Collected data entries
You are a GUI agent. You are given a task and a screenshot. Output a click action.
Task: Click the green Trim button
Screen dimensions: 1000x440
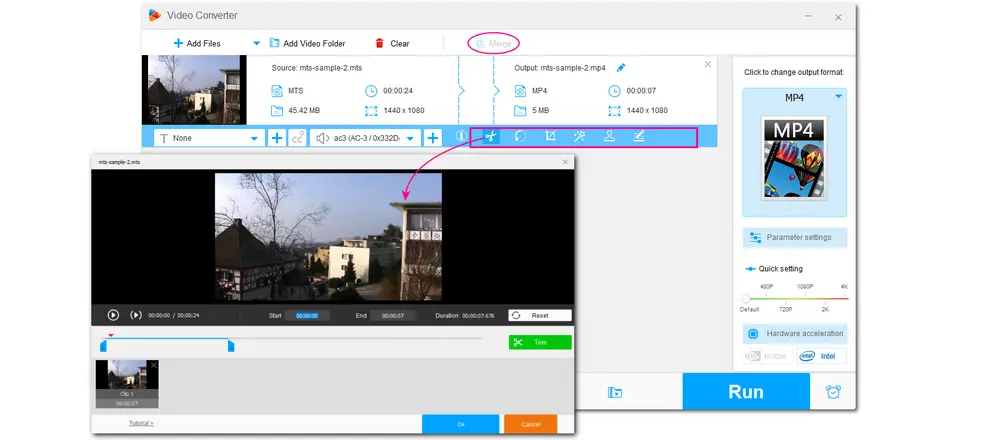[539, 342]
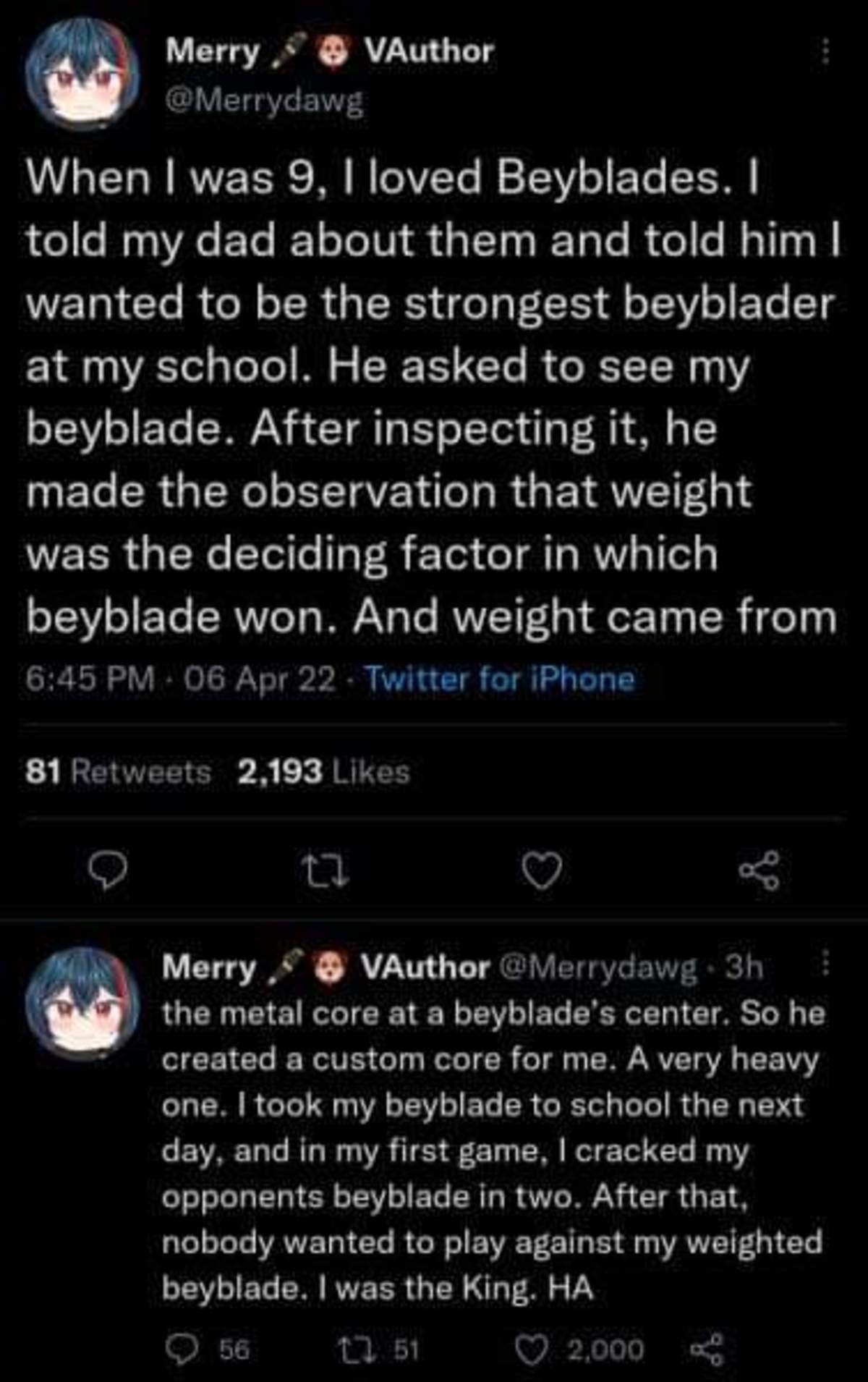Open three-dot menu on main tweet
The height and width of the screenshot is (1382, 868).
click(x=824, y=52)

#### Exercise prompt
None of the pictures should appear; repeat the records exactly otherwise.

#### Response for this exercise
You are a GUI agent. You are given a task and a screenshot. Output a click action.
Task: Click the green Trim button
Screen dimensions: 1000x440
[539, 342]
Open three-dot menu on main tweet
The height and width of the screenshot is (1382, 868).
click(x=824, y=52)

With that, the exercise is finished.